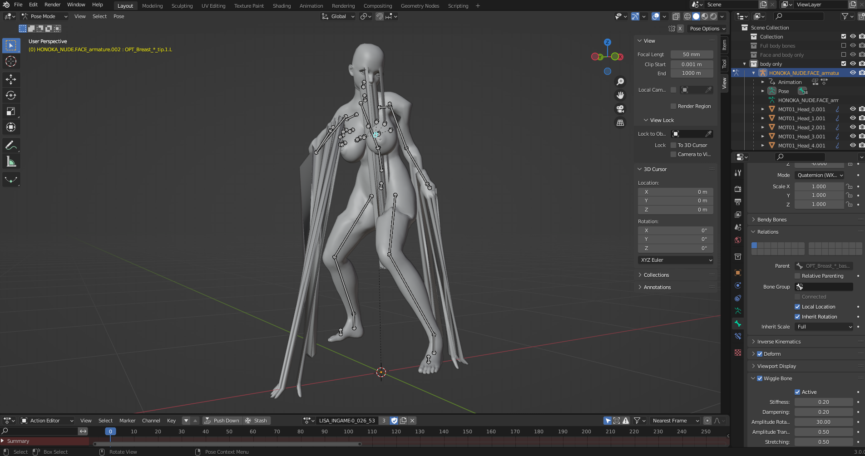Select the Cursor tool in the toolbar
Viewport: 865px width, 456px height.
[11, 61]
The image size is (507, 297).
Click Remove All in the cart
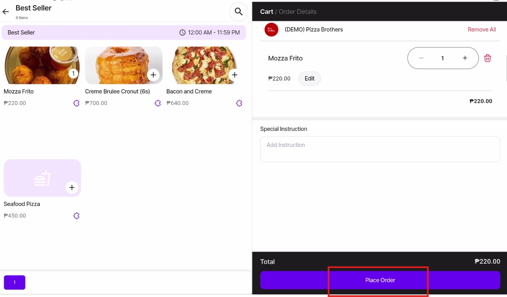(x=481, y=30)
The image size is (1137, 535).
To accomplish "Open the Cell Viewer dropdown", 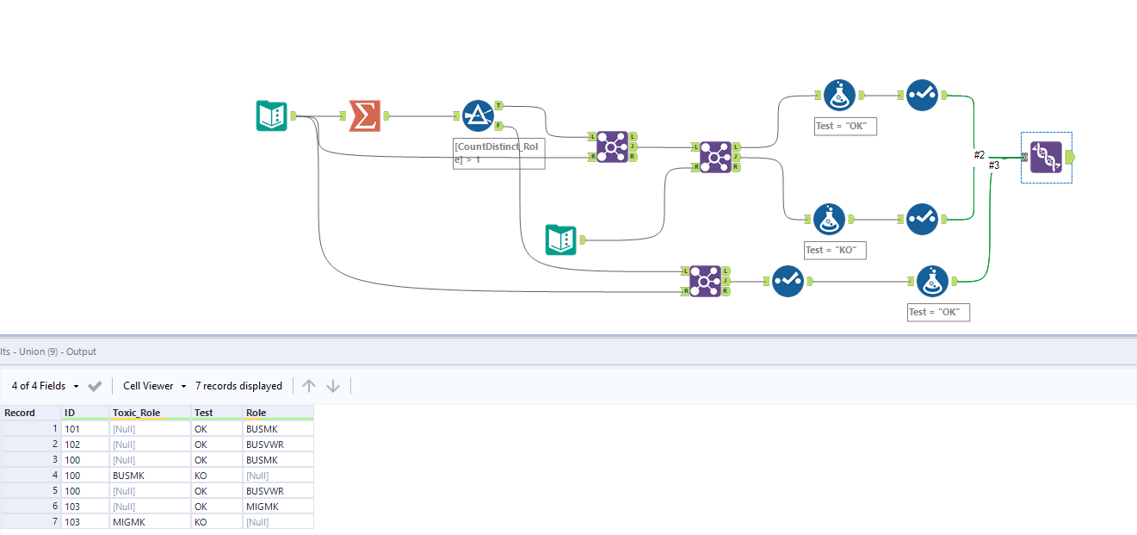I will [x=152, y=385].
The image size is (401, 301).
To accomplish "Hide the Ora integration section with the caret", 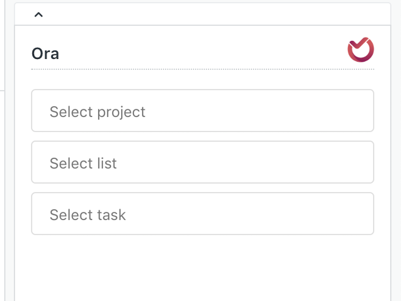I will tap(38, 15).
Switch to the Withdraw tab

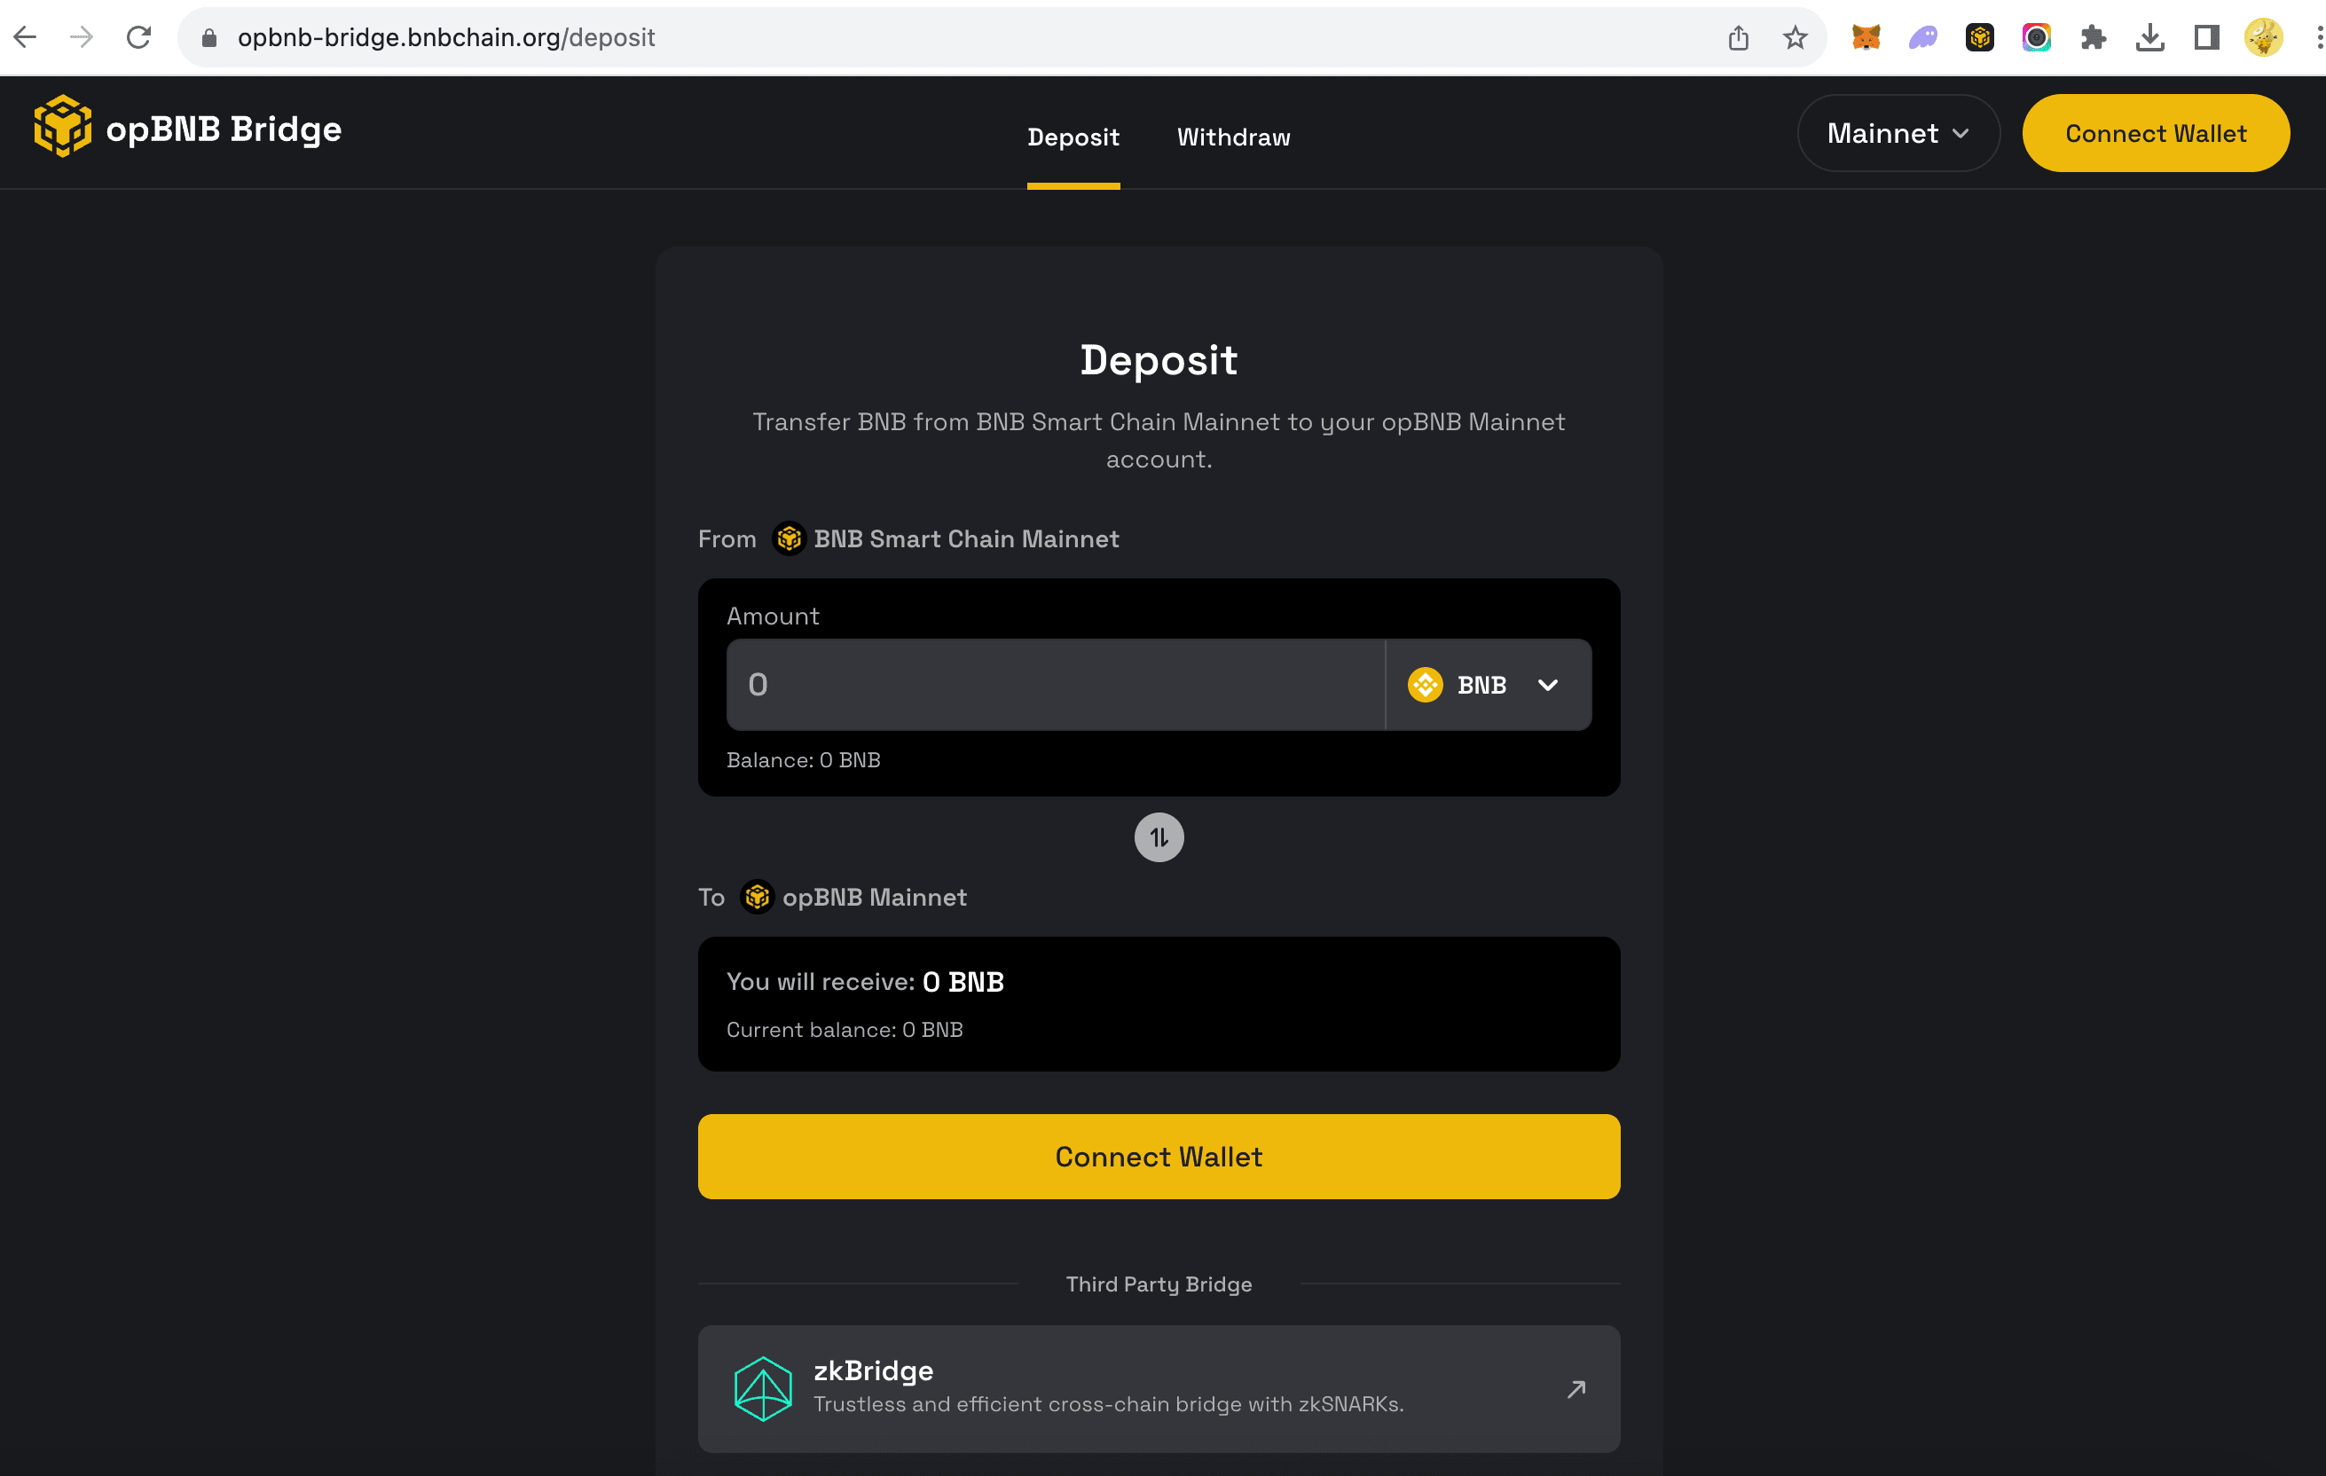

◇ ◇ ◇ ◇ ◇

Filter the data, keeping only the lines that contain "size".

The image size is (507, 297).
The image size is (1137, 535).
The image size is (401, 301).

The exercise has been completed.